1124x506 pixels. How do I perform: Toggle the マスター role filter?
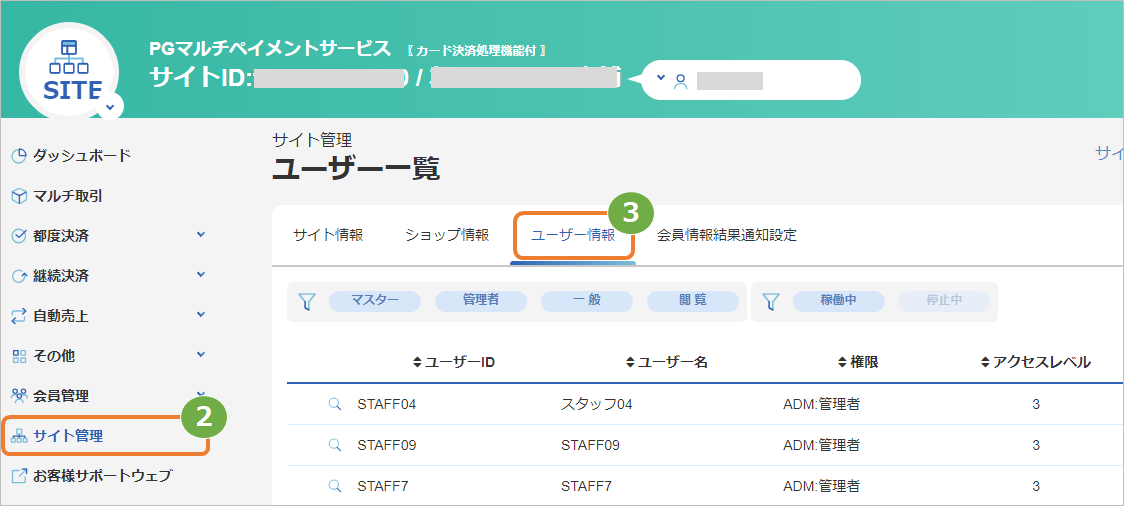(375, 301)
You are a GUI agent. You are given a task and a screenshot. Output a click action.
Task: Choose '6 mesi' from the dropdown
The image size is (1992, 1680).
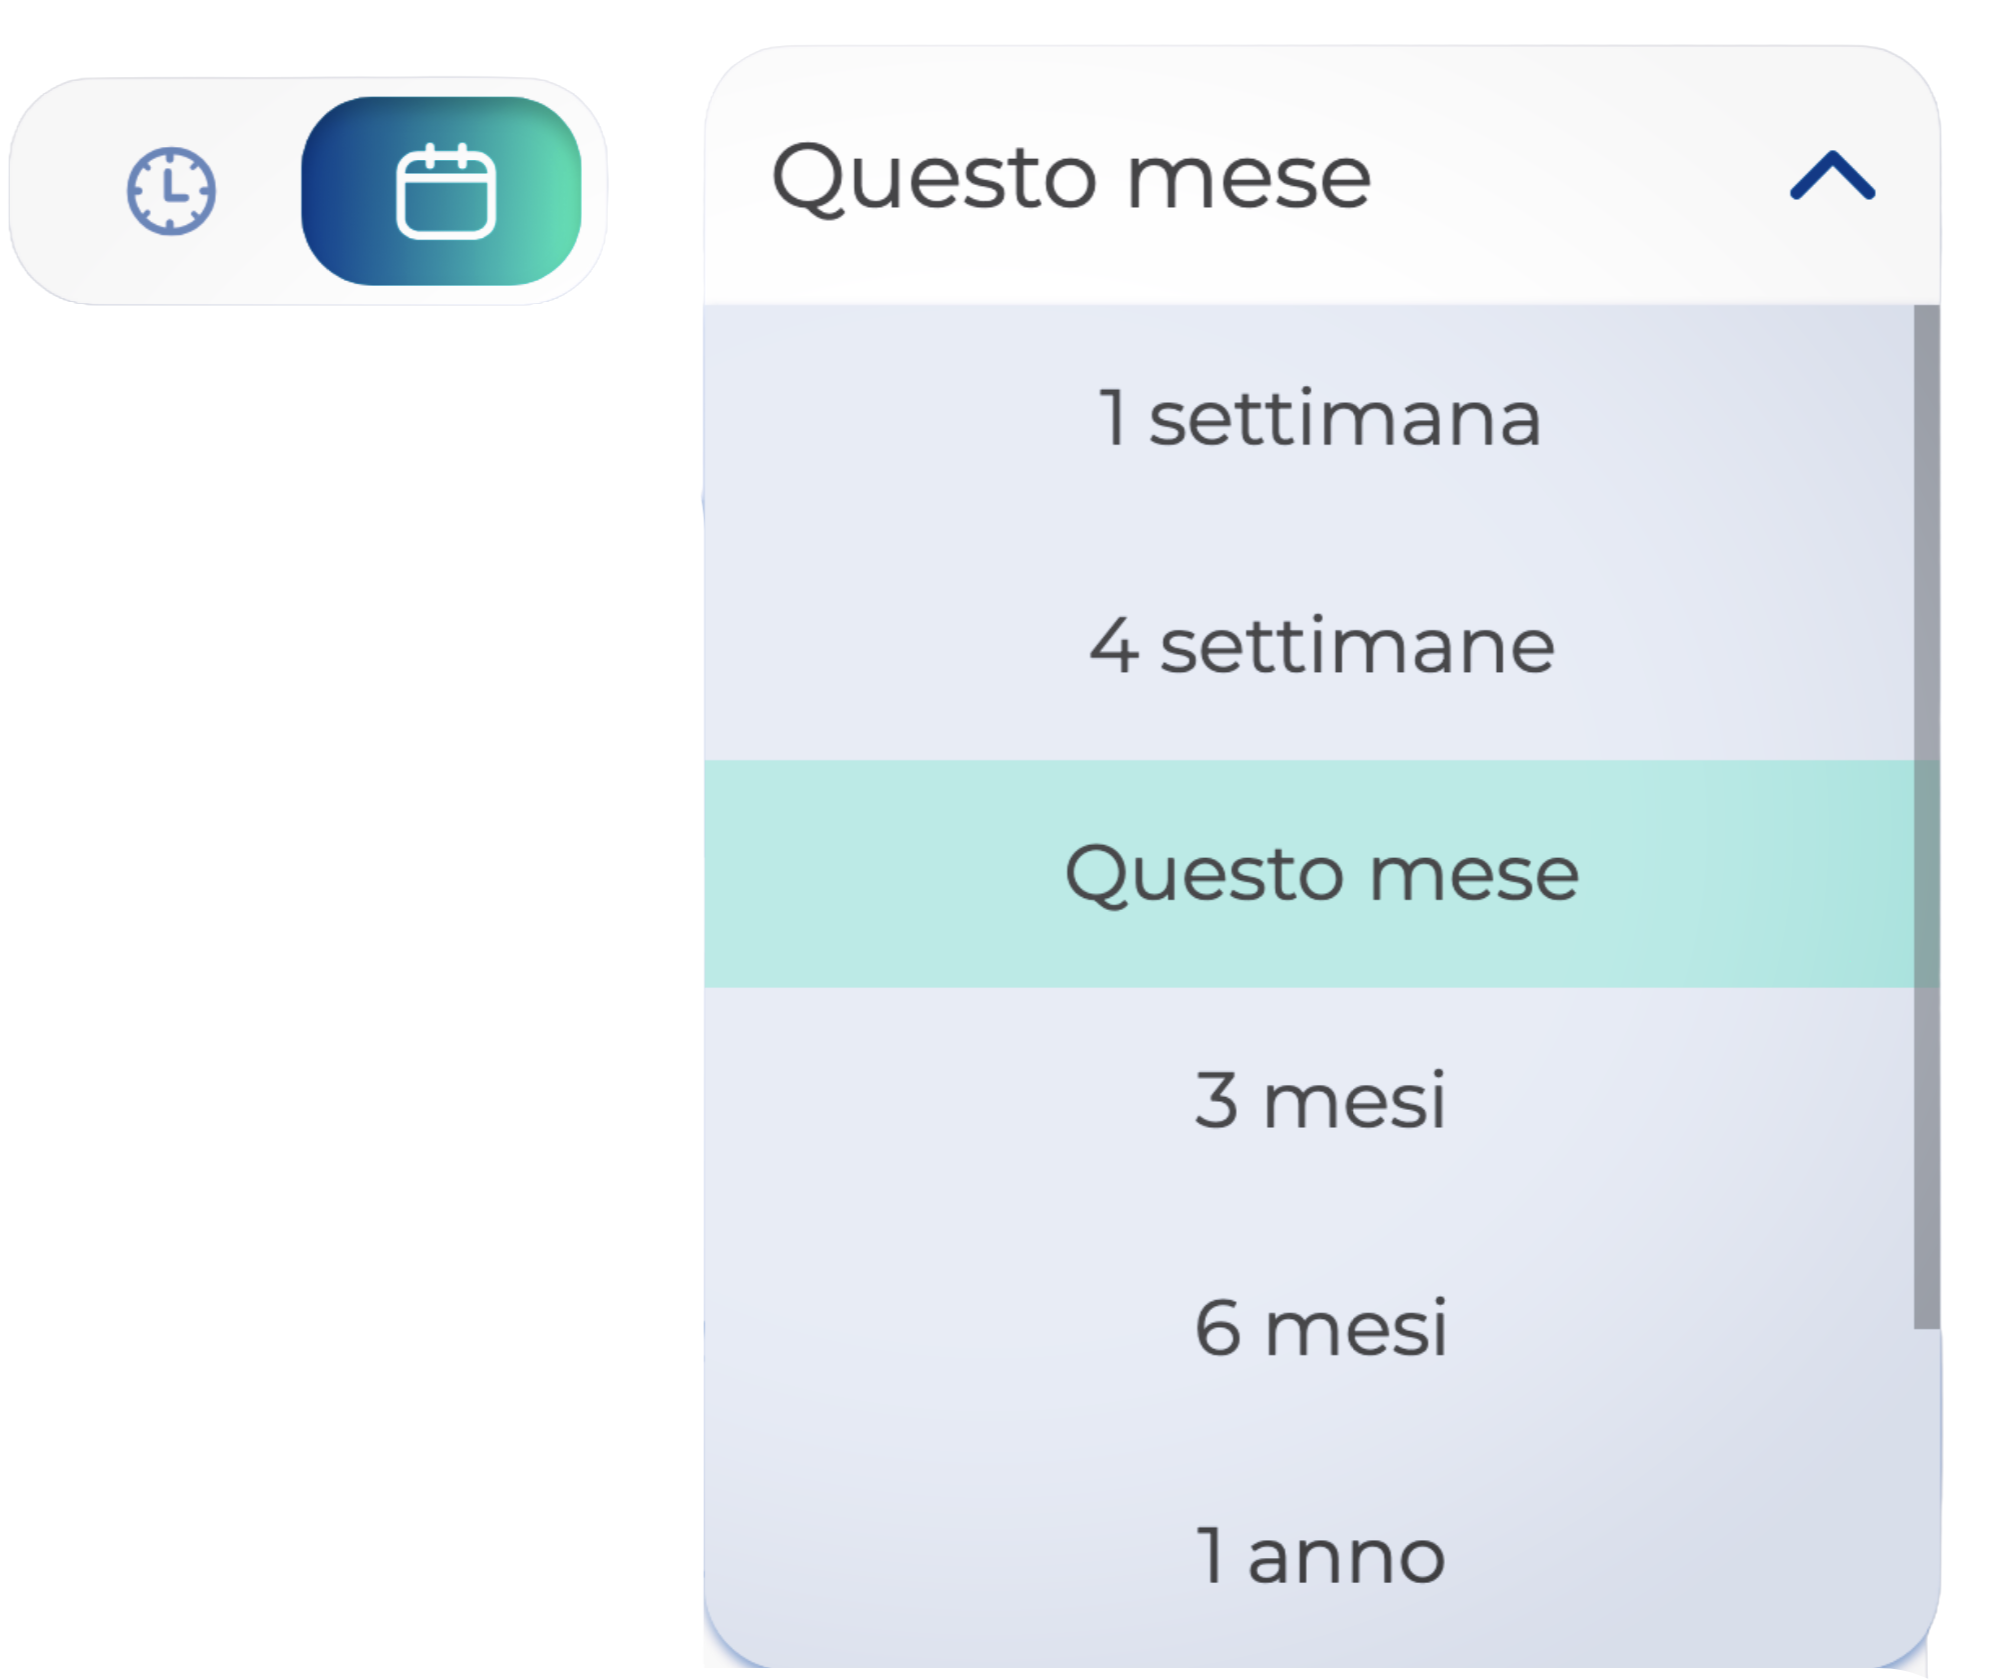(1320, 1328)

= = = = = = =

The task
Rewrite the lines as a numbered list, starting with the line that contains "You are a GUI" and going on through the last line above, both included. Leave out blank lines and the pictures.

Output for this task
1. You are a GUI agent. You are given a task and a screenshot. Output a click action.
2. Task: Choose '6 mesi' from the dropdown
3. The image size is (1992, 1680).
4. (1320, 1328)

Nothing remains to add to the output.